Shay smiled. “Good,” she glanced up at the camera. “You know,” the smile dropped off her face, “oozes don’t really fit with the whole monster castle idea.”
“Well, they could be cleaners,” Charles pointed out.
Ken looked at him, clearly startled.
“You know, the monsters let them out to clean up the remains after they’ve taken everything they want…” Charles explained, mistaking Ken’s surprise for incomprehension.
“That’s not a terrible idea,” Ken replied.
“There’s no need to sound so shocked,” Charles said in an insulted tone.
“Up until now you’ve seemed remarkably useless. I was beginning to think you’d been put on our team as some sort of weird handicap.”
“Well, thanks so much for coming around to the idea that I’m not a waste of skin,” Charles said.
“I wouldn’t go that far,” Ken said.
“Shall we go to the next room? We can argue when we’re safely home.”
“This room is secure and there’s no time limit,” Ken said, stepping toward Charles. “We can argue to our hearts’ content.”
“Ken, get the door open,” Shay commanded, gesturing toward the large cathedral-style doors that blocked their passage to the next room. “John, be ready. Charles, shut up.”
She’d let them bicker for just long enough for John to get his wind back, without waiting long enough to give them a chance to consider what probably lay ahead of them.
They passed easily through three more rooms. When Ken swung the door to the tenth room open, John chucked the orb inside and followed it closely, just like he had eight times before. This time vents swung open in the ceiling and the smoke rapidly began to clear.
John came out fast, just barely managing to grab the orb as he cleared the door. Shay and Ken stepped forward. “Hobgoblins, six,” John said as he fell back.
The hobgoblins spilled into the room pushing Shay and Ken back.

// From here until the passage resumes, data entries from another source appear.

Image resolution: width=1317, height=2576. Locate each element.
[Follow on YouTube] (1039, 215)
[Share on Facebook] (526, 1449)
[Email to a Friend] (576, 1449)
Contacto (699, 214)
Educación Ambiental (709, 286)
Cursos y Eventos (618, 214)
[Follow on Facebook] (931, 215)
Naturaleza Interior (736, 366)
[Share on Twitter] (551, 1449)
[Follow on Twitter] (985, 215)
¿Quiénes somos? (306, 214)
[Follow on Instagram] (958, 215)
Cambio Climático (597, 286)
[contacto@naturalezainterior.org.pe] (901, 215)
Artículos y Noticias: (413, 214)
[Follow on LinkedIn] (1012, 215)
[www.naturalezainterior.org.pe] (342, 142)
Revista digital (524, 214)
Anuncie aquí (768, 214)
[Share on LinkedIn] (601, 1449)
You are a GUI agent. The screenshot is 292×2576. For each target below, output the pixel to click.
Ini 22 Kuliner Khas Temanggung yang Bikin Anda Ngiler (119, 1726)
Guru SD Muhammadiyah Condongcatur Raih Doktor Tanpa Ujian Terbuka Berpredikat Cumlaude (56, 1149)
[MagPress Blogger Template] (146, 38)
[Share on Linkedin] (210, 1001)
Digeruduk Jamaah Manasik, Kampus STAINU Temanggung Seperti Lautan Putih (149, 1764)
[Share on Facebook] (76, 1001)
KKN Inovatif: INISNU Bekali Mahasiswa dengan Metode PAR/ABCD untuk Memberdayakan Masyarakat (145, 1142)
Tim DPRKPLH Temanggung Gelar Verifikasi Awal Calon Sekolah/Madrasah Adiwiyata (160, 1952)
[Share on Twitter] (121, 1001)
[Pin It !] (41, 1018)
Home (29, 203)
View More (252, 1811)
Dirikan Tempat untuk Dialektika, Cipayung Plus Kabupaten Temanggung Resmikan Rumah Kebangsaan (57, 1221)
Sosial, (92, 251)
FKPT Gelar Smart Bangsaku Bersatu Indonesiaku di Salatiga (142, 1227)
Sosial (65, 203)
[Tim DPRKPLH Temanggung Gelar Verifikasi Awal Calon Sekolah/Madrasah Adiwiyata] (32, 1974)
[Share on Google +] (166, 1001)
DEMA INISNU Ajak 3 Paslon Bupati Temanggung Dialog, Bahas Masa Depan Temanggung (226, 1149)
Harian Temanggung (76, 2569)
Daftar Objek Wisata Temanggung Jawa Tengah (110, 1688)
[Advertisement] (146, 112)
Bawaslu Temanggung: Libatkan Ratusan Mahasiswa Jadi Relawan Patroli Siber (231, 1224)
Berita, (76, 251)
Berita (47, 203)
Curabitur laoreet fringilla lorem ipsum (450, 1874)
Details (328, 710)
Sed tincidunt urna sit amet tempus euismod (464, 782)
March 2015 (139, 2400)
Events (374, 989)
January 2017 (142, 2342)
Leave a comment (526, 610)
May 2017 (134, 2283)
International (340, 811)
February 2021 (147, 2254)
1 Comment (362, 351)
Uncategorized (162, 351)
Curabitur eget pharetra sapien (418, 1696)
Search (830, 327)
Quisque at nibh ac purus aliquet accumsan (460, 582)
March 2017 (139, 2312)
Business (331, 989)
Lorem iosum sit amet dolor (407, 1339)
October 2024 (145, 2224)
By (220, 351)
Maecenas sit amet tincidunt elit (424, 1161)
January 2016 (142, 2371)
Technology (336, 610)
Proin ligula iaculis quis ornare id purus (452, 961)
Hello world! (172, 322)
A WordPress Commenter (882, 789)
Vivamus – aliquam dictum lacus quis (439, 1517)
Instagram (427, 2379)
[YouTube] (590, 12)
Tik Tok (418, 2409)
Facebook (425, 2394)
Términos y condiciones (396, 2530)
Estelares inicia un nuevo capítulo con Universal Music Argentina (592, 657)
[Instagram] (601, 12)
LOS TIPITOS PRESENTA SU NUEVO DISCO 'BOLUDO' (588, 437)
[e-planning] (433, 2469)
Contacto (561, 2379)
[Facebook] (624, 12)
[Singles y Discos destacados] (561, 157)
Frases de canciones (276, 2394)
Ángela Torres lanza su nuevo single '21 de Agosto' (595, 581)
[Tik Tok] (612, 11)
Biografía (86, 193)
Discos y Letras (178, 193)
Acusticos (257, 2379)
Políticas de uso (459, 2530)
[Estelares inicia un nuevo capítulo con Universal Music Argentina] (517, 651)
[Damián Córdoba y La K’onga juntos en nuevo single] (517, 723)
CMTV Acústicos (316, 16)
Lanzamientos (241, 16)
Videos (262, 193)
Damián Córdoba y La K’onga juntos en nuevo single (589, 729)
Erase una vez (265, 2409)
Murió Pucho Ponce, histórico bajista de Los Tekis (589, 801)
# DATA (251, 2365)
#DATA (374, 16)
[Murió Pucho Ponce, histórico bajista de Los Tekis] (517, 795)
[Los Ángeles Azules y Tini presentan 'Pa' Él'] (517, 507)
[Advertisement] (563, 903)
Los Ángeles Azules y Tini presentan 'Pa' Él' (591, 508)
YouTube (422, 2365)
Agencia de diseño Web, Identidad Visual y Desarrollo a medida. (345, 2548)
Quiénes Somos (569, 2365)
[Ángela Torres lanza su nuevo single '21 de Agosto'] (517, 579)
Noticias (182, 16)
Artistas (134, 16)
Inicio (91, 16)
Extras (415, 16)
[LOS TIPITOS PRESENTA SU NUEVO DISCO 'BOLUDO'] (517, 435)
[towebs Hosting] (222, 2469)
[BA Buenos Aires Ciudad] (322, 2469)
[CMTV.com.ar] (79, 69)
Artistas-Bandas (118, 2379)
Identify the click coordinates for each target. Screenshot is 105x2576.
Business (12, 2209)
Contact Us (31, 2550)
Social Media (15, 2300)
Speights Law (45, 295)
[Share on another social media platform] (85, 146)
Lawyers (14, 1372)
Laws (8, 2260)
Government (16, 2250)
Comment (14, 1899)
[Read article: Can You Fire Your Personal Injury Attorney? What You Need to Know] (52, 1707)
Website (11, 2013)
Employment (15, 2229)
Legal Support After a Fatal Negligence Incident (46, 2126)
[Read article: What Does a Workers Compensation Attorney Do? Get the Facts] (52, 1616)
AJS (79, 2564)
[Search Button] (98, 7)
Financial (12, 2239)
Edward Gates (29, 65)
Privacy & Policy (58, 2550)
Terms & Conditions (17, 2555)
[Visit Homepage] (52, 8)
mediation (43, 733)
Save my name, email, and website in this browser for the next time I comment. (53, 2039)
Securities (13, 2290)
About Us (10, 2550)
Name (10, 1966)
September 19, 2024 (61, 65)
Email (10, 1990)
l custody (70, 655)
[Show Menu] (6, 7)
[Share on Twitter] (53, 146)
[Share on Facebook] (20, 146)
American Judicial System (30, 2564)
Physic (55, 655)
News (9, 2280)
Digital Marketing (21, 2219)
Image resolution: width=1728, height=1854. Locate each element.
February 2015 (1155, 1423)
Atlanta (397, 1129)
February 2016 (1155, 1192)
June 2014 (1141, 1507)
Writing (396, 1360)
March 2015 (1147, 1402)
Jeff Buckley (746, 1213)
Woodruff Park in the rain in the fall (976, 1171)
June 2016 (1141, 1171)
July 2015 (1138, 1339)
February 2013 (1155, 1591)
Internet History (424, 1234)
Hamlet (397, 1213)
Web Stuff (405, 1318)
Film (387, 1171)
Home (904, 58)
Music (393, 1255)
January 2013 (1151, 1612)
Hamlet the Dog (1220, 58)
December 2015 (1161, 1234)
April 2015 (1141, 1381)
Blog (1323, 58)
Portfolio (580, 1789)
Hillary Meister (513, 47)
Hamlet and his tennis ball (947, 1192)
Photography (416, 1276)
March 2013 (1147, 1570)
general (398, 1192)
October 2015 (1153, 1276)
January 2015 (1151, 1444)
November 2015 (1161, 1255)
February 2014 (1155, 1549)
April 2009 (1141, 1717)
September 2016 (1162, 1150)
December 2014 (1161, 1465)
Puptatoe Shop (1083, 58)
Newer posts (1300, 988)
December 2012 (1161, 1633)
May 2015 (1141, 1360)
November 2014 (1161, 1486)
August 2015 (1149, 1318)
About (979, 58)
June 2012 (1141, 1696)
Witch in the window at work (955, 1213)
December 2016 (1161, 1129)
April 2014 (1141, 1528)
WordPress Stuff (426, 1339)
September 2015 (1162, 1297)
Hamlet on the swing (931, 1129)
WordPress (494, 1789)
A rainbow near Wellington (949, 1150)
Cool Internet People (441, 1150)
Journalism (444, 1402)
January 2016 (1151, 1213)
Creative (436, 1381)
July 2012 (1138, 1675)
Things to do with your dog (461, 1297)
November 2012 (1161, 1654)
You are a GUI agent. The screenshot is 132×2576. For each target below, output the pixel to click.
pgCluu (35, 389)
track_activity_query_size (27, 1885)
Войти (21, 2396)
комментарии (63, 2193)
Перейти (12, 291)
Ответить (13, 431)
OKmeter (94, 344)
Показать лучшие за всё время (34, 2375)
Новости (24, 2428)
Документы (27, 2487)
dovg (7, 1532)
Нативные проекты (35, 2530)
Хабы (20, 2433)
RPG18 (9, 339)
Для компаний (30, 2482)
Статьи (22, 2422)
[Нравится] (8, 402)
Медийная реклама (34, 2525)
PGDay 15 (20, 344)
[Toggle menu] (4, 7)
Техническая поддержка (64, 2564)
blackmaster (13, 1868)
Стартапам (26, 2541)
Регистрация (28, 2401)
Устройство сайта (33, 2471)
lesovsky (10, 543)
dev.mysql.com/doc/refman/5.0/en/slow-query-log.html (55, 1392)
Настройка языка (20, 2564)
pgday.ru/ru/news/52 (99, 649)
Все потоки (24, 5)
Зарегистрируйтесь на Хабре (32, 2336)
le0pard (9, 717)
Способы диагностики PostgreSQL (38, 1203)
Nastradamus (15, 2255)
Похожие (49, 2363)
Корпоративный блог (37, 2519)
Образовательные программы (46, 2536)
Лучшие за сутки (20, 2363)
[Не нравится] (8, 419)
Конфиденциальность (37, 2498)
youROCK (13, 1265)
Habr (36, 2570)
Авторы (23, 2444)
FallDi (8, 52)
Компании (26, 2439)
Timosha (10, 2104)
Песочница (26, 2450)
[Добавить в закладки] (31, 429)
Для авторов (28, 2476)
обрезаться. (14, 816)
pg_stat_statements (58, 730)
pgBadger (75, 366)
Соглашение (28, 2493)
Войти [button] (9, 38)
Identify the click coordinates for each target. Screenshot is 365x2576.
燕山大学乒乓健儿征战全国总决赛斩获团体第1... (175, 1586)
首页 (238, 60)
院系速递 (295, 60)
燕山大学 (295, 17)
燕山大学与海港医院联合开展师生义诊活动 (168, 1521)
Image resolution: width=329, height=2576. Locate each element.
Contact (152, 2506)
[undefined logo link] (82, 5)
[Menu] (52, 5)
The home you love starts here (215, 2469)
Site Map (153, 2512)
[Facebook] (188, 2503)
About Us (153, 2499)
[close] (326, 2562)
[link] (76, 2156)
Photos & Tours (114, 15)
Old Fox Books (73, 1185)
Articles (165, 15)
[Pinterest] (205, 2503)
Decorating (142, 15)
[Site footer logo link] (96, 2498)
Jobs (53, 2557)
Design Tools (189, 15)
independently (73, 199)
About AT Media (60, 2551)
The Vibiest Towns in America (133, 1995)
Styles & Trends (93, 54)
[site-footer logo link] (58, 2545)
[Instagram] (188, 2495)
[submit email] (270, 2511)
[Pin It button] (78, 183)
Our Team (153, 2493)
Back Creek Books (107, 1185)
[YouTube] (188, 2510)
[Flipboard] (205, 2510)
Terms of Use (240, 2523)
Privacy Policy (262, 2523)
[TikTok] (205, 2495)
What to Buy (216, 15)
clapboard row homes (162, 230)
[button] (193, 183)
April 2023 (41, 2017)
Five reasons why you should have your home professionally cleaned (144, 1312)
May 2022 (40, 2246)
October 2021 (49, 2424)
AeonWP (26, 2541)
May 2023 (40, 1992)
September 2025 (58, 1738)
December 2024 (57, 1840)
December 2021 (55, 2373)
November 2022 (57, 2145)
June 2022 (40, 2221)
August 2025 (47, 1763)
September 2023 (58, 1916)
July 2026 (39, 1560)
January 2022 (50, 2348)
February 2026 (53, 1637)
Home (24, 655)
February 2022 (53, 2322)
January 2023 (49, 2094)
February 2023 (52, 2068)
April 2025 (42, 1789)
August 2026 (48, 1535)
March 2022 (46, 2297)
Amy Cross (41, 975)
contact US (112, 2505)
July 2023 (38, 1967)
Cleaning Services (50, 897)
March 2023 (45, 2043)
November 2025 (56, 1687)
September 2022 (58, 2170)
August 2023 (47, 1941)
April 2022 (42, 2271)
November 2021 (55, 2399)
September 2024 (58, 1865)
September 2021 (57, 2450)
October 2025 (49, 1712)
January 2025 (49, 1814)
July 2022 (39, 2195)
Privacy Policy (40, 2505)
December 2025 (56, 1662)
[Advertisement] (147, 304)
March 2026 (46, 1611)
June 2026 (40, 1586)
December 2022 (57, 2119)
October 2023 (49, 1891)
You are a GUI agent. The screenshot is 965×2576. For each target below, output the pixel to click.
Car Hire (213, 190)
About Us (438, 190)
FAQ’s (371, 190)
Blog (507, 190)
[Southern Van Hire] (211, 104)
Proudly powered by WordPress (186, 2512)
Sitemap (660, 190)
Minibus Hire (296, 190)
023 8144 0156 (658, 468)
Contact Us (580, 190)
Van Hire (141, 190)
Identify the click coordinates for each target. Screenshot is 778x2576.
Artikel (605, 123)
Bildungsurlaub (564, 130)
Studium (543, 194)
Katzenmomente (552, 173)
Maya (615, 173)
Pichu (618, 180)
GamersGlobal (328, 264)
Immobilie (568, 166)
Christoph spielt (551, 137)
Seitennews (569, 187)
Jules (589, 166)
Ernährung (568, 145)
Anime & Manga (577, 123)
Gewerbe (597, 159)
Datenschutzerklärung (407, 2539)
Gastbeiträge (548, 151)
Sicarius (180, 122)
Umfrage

Charles was struck by the size of them. The shortest one topped his own considerable height by half a foot. Their armor was in good shape and looked like it would shed more than a few blows. The worst part though wasn’t their bulk, or the broadswords they carried like they were feathers, it was the intelligence that shone in their tiny red eyes. That intelligence made them much more terrifying than the orcs or the goblins he’d already faced, or that John, Shay and Ken had already faced while he cowered behind them.
Charles slammed his mace hard down on the skull of the first one. Despite the hobgoblin’s helmet, he went down like a felled tree. Shay and Ken stood back to back, sparring with three of the hobgoblins. The other two were trying to catch John.
One of them split away from John and charged at Charles. The hobgoblin’s broadsword whistled down in a powerful blow. Charles barely blocked it. He cursed loudly as the blade slid along the mace and pinched his fingers. The enspelled blade didn’t cut into his flesh, but it still hurt. The hobgoblin pulled its sword back for another blow.
Meanwhile John had slipped past the hobgoblin chasing him and stabbed one of the trio fighting Shay and Ken. Shay took down the one facing her easily and turned to help Charles while John dueled with the hobgoblin that had finally caught up with him. Dagger against broadsword is tricky, but John countered the hobgoblin’s superior reach with his superior mobility. He gave ground willingly. Ken and the last hobgoblin were still dueling.
The hobgoblin facing Charles slipped through his guard and knocked him to the ground before turning to face the rushing Shay. While they dueled, Charles lay on the floor, semiconscious.
John continued to retreat until he hit the wall. When he felt his back slam into the wall, he instantly pushed forward and charged the hobgoblin.
His opponent reacted immediately, swinging his sword in a wide arc, trying to force John back against the wall. John just rolled under the sword, past the hobgoblin. He lost the dagger as he stopped behind the hobgoblin and slammed his balled fists against the back of the hobgoblin’s knees. As the they folded, John grabbed his dagger again and shot to his feet, slamming the blunt tip of the dagger against the underside of his jaw. Instantaneously, he went still and collapsed at John’s feet, almost pulling his dagger out of his hand.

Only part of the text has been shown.